Monetary policy is another key tool that was utilized during the 2008 crisis, referring to instruments such as interest rates and quantitative easing. During the financial crisis, interest rates depreciated so as to encourage more borrowing. However, since the 2008 crisis, interest rates have continued to remain low with little beneficial impact, and so further cuts would not be effective in increasing levels of borrowing. Though it was effective in 2008, monetary policy is not the correct form of action to reduce the impact of the COVID-19 economic crisis.
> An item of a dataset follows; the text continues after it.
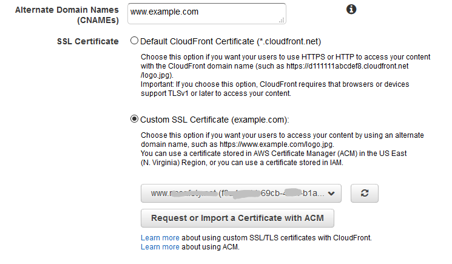Click the Default CloudFront Certificate (*.cloudfront.net) label
Screen dimensions: 452x264
coord(231,41)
In conclusion, it is clear that this pandemic has shaken the very foundation of our economic systems. However, many institutions have remained resilient, and acted immediately to reduce the impact. The 2008 crisis provides many insightful strategies and policies that have helped us not only sustain the economy during this period of uncertainty, but also create optimism that there may not be a deep recession. Both recessions have revealed how fragile our economic institutions can be, allowing us to improve weak areas so as to be better prepared for future economic threats that may arise.